Alls I know is, Planescape: Torment is still number 1!!!1!

Posted: 8th May 2016 by Christian in Blog

I’ve gotten a bit interested in this. Regard last post.

Poe wrote a remarkable bit of criticism in 1848 called The Philosophy of Composition. Good piece and if you’re a writer or a critic, yes, even a game journo, you’d be well-served reading it.

But talking about aesthetics of game, there’s a few thing to focus on.

Firstly, the ending. Know it and work towards it. I live by this rule. Stories don’t need a point to them but if they do, the ending is the whole of one. In games, this means all art, all systems, all of that, needs to really hone in on those final minutes of gameplay. Something like Mass Effect 3 falls apart at the end because of a gimmicky finale. Something like KOTOR works because you’ll need skills to beat that jawless bastard. As a narrative, one pulls nonsense out of it’s arse, one is a showdown with a man who’s jealousy and fear of you turned him mental.

Which is more dramatic?

“the choice of impression” is another important one. What are you trying to do with this game? Is Darkest Dungeon, it’s about creating a game where the heroic tropes of a fantastic adventure are ignored for psychological realism. It’s hugely great so far. Dishonoured is a mediocre cover shooter but it’s also hugely fun because they didn’t let anything get in the way of being an old-fashioned Men’s Own adventure with escapes and chases.

Dragon Age II sells itself as being an emotional rollercoaster but… ‘my brother died!’ never really affects the lead. It’s just a… let me check Robert McKee, an Inciting Incident.

Finally, tone. Quake was a technical triumph but it’s tone is ‘here are horrifying monsters from beyond space and time. But they’re easy to kill, so don’t sweat it. But Half-Life, the first one, it positions you as a regular Joe. You don’t load up on space guns. You never feel awesomely powerful.

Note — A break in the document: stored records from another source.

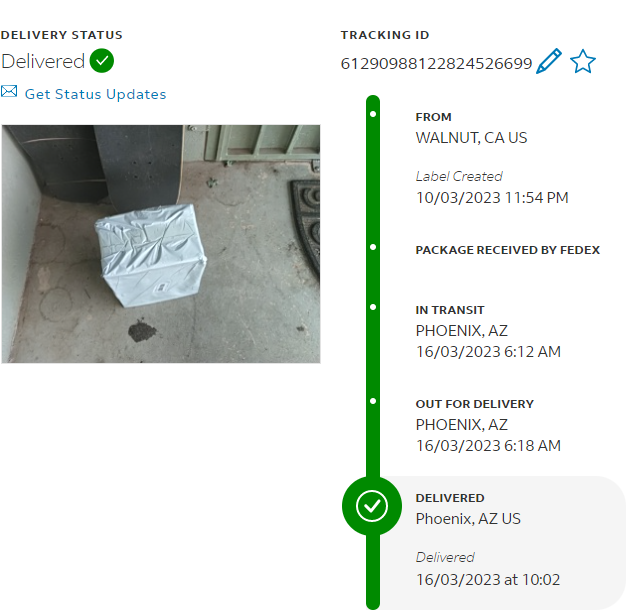Screen dimensions: 638x616
Task: Open the Get Status Updates link
Action: tap(96, 94)
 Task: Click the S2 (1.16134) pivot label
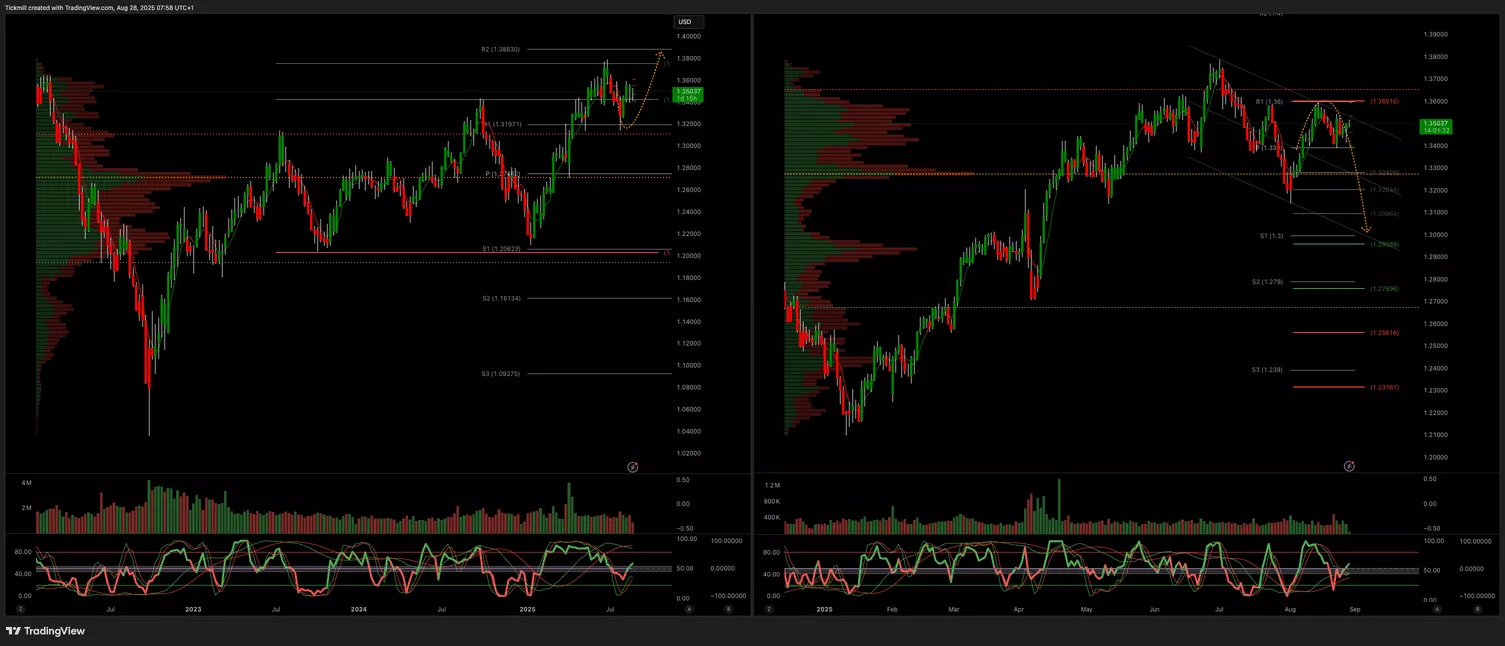click(x=500, y=298)
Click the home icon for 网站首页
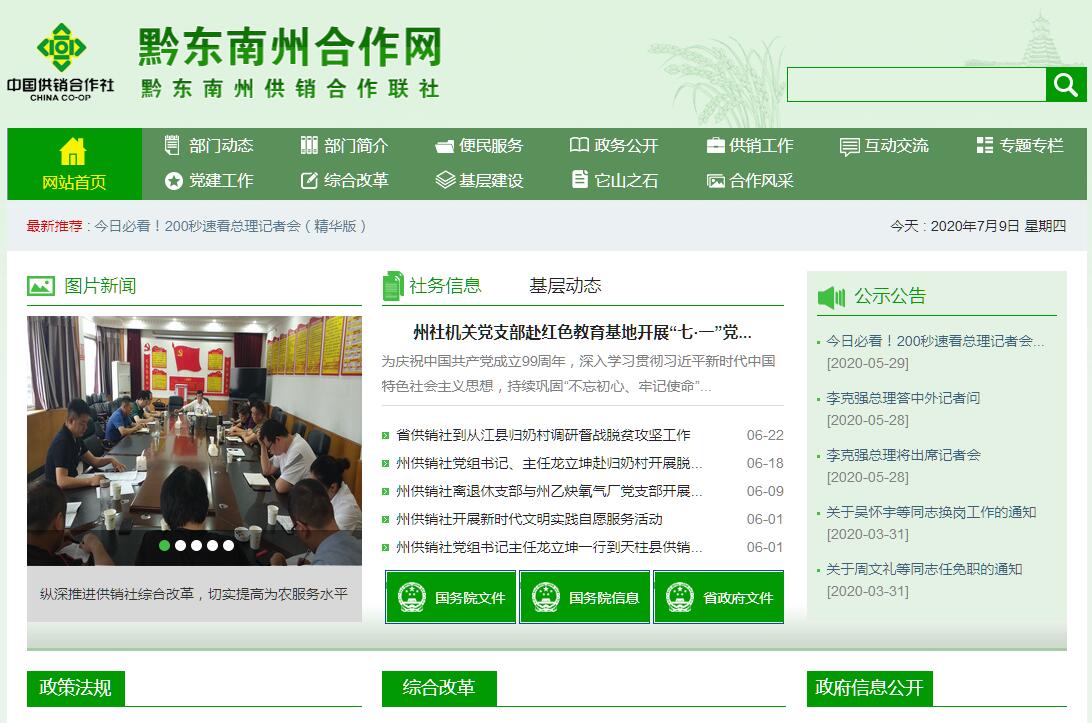This screenshot has width=1092, height=723. (x=73, y=152)
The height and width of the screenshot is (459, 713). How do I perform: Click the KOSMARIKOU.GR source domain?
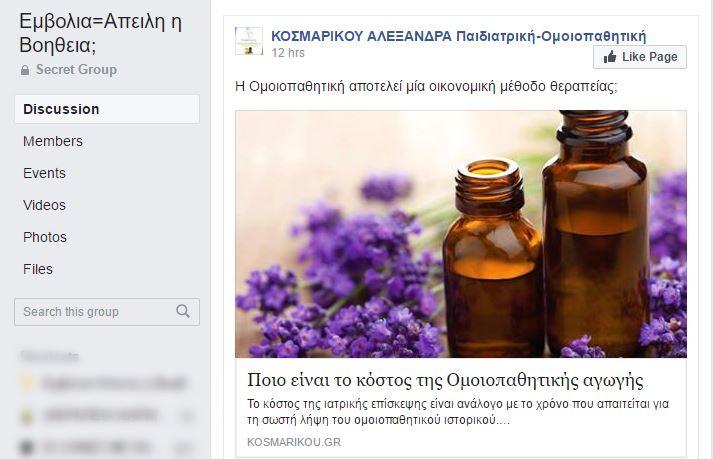tap(294, 442)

This is the reason Survival Horror is so good and Fatal Frame may be the scariest game ever. Any, any, break in tone in a game like that and it’s over. Movies break up scares with laughs because you simply can’t be tense for two whole hours. Games you move in and out. If it gets too scary you pop out for a smoke. Drop tension too long and you’re back at square one.

But something like Sunless Sea is tense because you don’t know what’s coming but you know it’ll be creepy. But at the same time it’s Gaiman-esque NeoVictoriana. Charm and quirk are built in.
Now, I didn’t rate Amenesia that highly because it breaks tone all the time. Trapped in a vast madhouse, haunted by creatures you can’t appreciably fight. And they scream lurid sexual threats at you.
It’s a totally different kind of fear. No one wants to be bummed by a jawless ghoul but that’s an entire set of fears. If you gave a Xenomorph a chainsaw, it would be stupid, not scary.

Monstrum is you locked in a ship with a beastie after you. The ship is a maze. You can’t fight the beastie. One of them can -lock doors- with it’s mind. It is terrifying and exactly the point I stopped playing Monstrum.

beast

It’s not even a visually scary beast. It’s what it does.

Part of why games can be frustrating for a writer is because games go through dozens and dozens of revisions. Too many. And they can be constructed after the fact. ‘We liked the bit with the wolves, but we’ve changed the setting to an irradiated desert. But keep the wolves.’

But wolves are creatures of snow, of winter. The cultural myth is surrounded in the snow. Stalked through woods. The tone of the encounters is different.

And while SF and fantasy can blend seamlessly, I’m never one for robots and wizards on the same screen. They don’t complement each other. They raised too different sets of generic expectation.
So keeping in mind, endings with meaning, success that’s measured by how well a game hit it’s own bar, and tone, how do games you like look now?

Alls I know is, Planescape: Torment is still number 1!!!1!